■ Consigne: Poursuivez le texte sur les chaînes d'info et l'UMP à partir de sa dernière phrase.

■ Texte source:

__________________________________________________

Les chaînes de télévision seraient-elles des militantes de l'UMP ? A en croire les nombreux spots publicitaires partisans, diffusés sous forme de "flash info" sur quasiment toutes les chaînes d'info, on vient de dépasser le stade de l'overdose. Ce n'est plus du matraquage c'est du bourrage de crâne...
Les chaînes d'info en continu de la TNT, BFM TV et iTélé, pour ne citer qu'elles, tissent les destins électoraux en jabotant comme des perruches. Ce sont les colporteuses électroniques, sur lesquelles tablent le monarque et ses équipes pour imprimer la cadence UMP, donner le "LA" droitier en une France scotchée devant de tels postes.

__________________________________________________

■ Extrait de données:
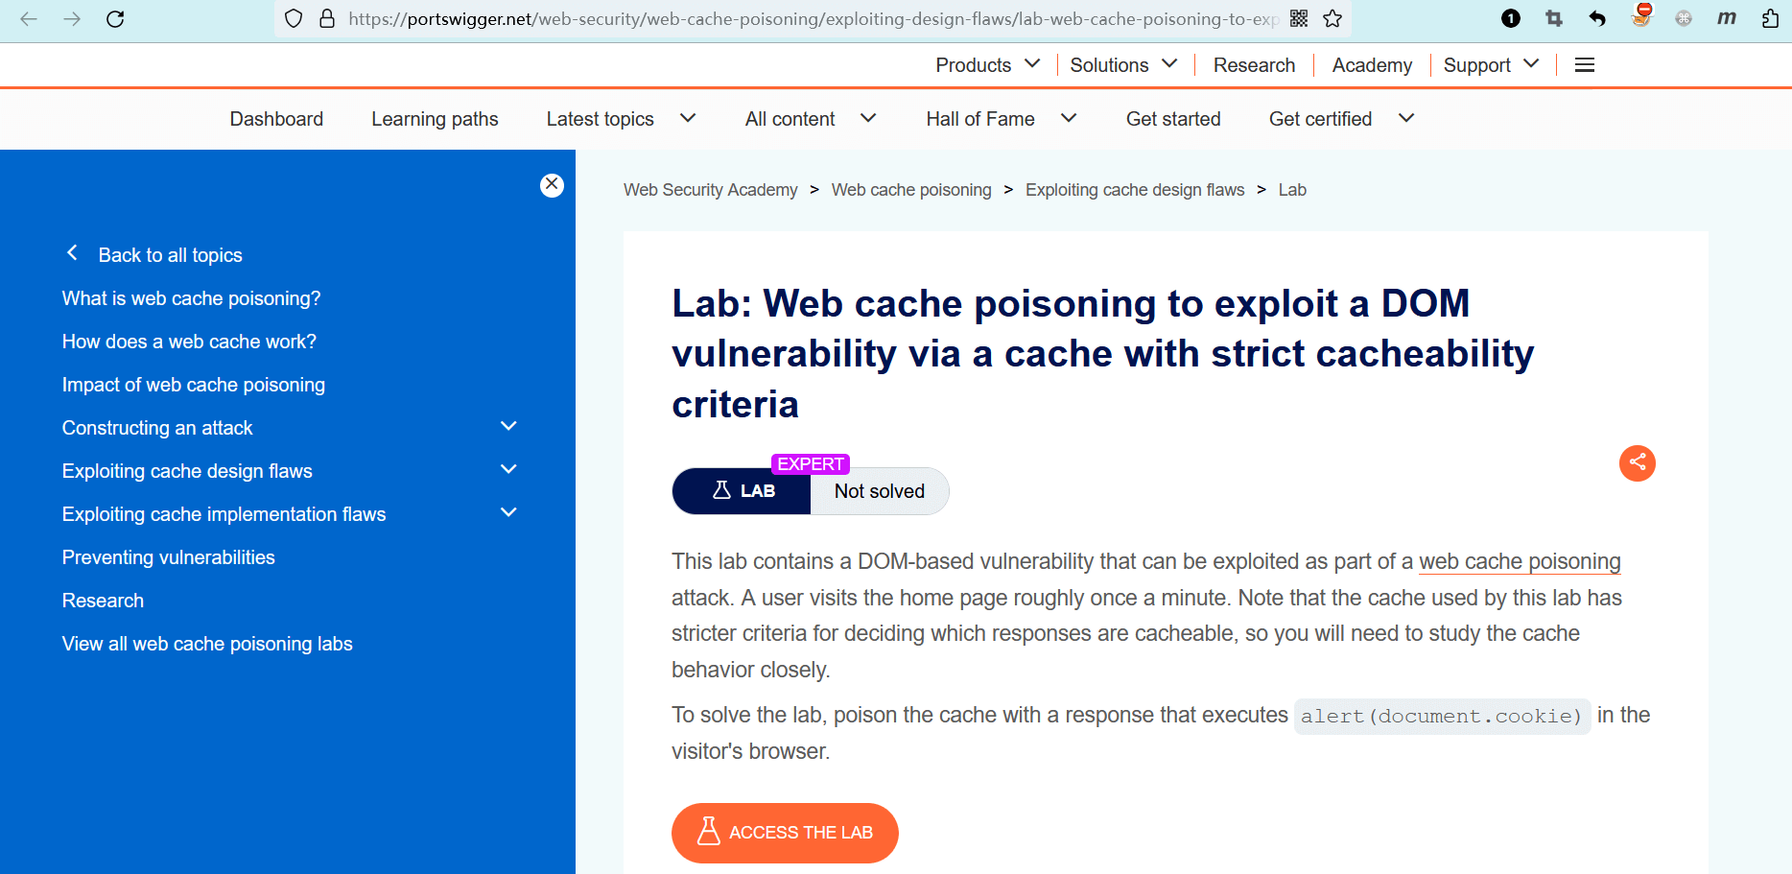The image size is (1792, 874).
Task: Click the browser back arrow
Action: [x=29, y=19]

__________________________________________________

■ Résultat final:
La journée du 28 février fut un modèle du genre. Il y eut cette interminable visite de François Hollande au salon de l'agriculture. « Dix heures », soupirent les présentateurs et présentatrices. L'envoyé d'i>Télé sur place, Clément Meric, finira par lâcher, à 12 heures : « François Hollande progresse lentement, très lentement ». Non seulement il traînasse et nous casse notre cadence, semblent se plaindre les journalistes numériques terrestres, mais en plus il n'a rien à gagner puisque les agriculteurs votent à droite !
François Hollande en visite au salon de l'agriculture
Comme pour défier le "déjà-candidat-de-2007-président-des-riches-candidat-de-2012-du-peuple", François Hollande oppose le jet d'eau au Kärcher du "déjà-candidat-de-2007".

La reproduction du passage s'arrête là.